Konversation gab es daher praktisch nur noch schriftlich, vorzugsweise elektronisch, oder am Telefon. Damit die Unterhaltungen überwacht werden konnten und niemand mehr Angst vor freistehenden Koffern haben mußte. Heutzutage ebenfalls ein Unding. Kein Mensch reist mehr mit Koffern. Die Hotels bieten alles, was der Gast zur Annehmlichkeit benötigt, in den Zimmern an, persönliche Dinge wie Medikamente oder Extrakleidung werden am Tag der Abreise von Götterboten abgeholt und in Windeseile an den Zielort transportiert. Natürlich ist das Reisen dadurch so teuer geworden, daß es sich nur noch Privilegierte leisten können. Der Rest der Bevölkerung staut sich in den noch zugelassenen lokalen Vergnügungsbetrieben und schreit sich gegenseitig die Ohren voll. Da bleibt jeder vernünftige Mensch freiwillig zuhause und loggt sich in seine Unterhaltungsmedien ein.
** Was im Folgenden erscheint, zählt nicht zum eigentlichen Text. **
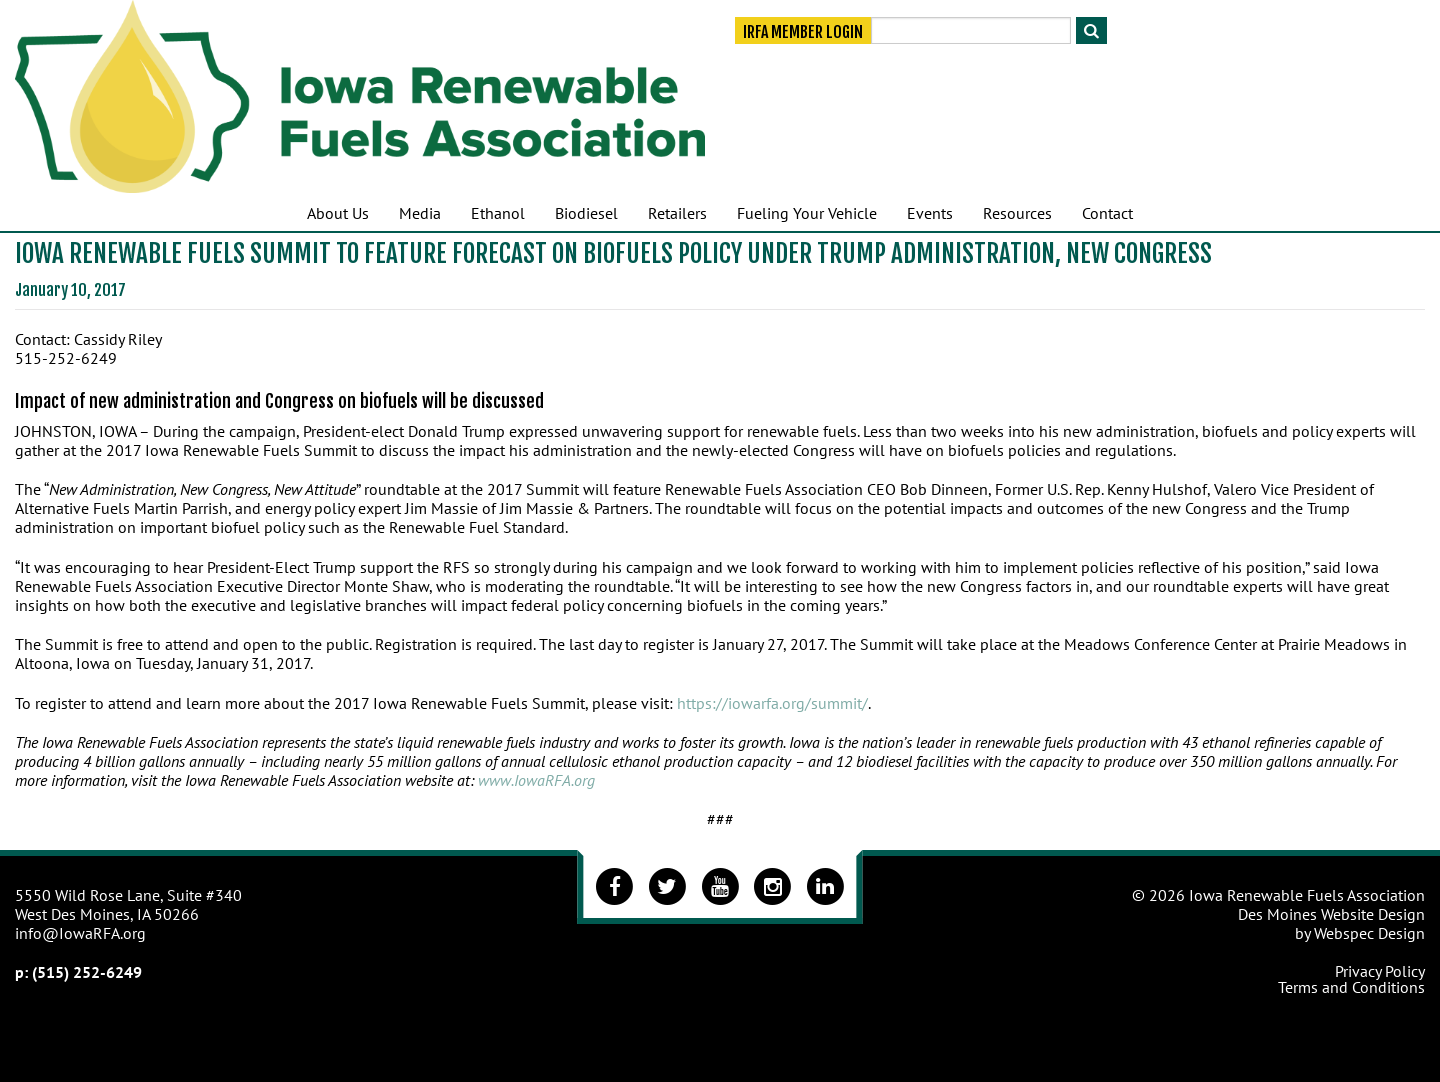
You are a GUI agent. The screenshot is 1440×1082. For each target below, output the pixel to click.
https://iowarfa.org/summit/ (772, 703)
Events (930, 213)
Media (420, 213)
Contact (1107, 213)
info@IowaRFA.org (80, 933)
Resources (1017, 213)
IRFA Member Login (803, 32)
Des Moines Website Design (1331, 914)
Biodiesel (586, 213)
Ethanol (498, 213)
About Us (338, 213)
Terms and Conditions (1351, 987)
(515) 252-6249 (87, 972)
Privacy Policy (1380, 971)
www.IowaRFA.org (536, 780)
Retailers (677, 213)
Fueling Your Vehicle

Einmal fand ich ein uraltes, völlig verstaubtes Buch auf dem Dachboden, diesem Hort geheimer Schätze. Ich blätterte neugierig darin herum, nieste vom aufsteigenden Staub und mußte auf einmal furchtbar lachen. Erschrocken kam Oma herbeigeeilt, denn Lachen war schon lange nur mehr in Ausnahmesituationen erlaubt, wer es zu oft tat wurde von den Nachbarn besonders streng beobachtet,denn Denunzianten waren bei der Obrigkeit beliebt und durften sich oft Extrarationen Toilettenpapier oder Nudeln abholen.
Was ich denn so lustig fände, wollte Oma vorwurfsvoll wissen. Als sie das Buch erblickte wurde sie bleich. 'Jö, die Bibel!', flüsterte sie. Offenbar ein verbotenes Buch.
Ich las ihr den Satz vor, der mich so erheitert hatte: 'Und sprich nur ein Wort, so wird meine Seele gesund'.